The present study findings are consistent with findings of several previous studies (5-7).

Nouri-Hekmat et al. examined the objectives, outcomes, barriers, and future of the integration policy and reported the greatest success of the integration policy in the area of healthcare service delivery. They stated that increasing the capacity of supplying health human resources and the rapid increase in the number of educational centers were among the greatest achievements of this policy, which is also mentioned in the World Health Organization (WHO) report (5) and aligns with the findings of the present study.

The results of Baqeri Lankarani et al.’s study to evaluate the consequences of the integration law and the establishment of the Ministry of Health, Treatment, and Medical Education demonstrated that “developing trained human resources, improving medical knowledge, increasing knowledge and skills in the health sector, and elevating the quality and quantity of health services” were the three main consequences of integration. The primary goal of the policy of integrating the medical education system into the service delivery system was to increase the human resources and make the country independent of the activities of foreign physicians. The remarkable increase in the capacity for admitting medical students after the approval of the integration policy and the subsequent increase in the number of educational centers, both made the country’s health system independent of non-Iranian physicians and culminated in the growth of human resources in other specialized fields of medical sciences, such as dentistry and paramedical sciences (6).

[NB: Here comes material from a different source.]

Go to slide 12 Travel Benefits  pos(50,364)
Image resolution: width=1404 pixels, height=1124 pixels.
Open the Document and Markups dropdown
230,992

In addition, according to the results of Shakibaei
et al.’s study investigating the perspectives of faculty members at Kermanshah University of Medical Sciences regarding the extent to which the objectives of the integrated system were achieved, the achievement of integration goals, as perceived by faculty members, was 52.37%. Moreover, from their viewpoints, the highest level of success of the integration policy was achieved in the area of healthcare services and indicators, while the lowest was attributed to research activities and facilities and social achievements of the integration plan (7).

Conclusion

The findings of this study revealed that indicators related to the quantitative development of the human resources in education and service delivery, which were among the main objectives of the integration policy, were accompanied by a considerable success, and integration in this area has been able to meet the country’s needs. However, in the field of enhancing the quality of medical education, promoting evidence-based decision-making, and making educational programs community-oriented, the integration policy has not achieved significant success. According to the results, Iranian integrated educational system has not performed successfully in training non-specialized skills, such as communication, health education for other medical staff members and patients, critical thinking, and healthcare team leadership, as well as the teaching medical students to pay attention to the
cost-effectiveness of treatment interventions and prescriptions. Similarly, in the field of medical research, the overall performance was not satisfactory, with the lowest scores had been related to the utilization of research findings in policy-making and improving the cost-effectiveness of services through research results.

Based on the findings of this research and other studies, it is recommended that further investigations be conducted into the reasons for the relatively poor performance of the integrated system in achieving its qualitative educational and research objectives.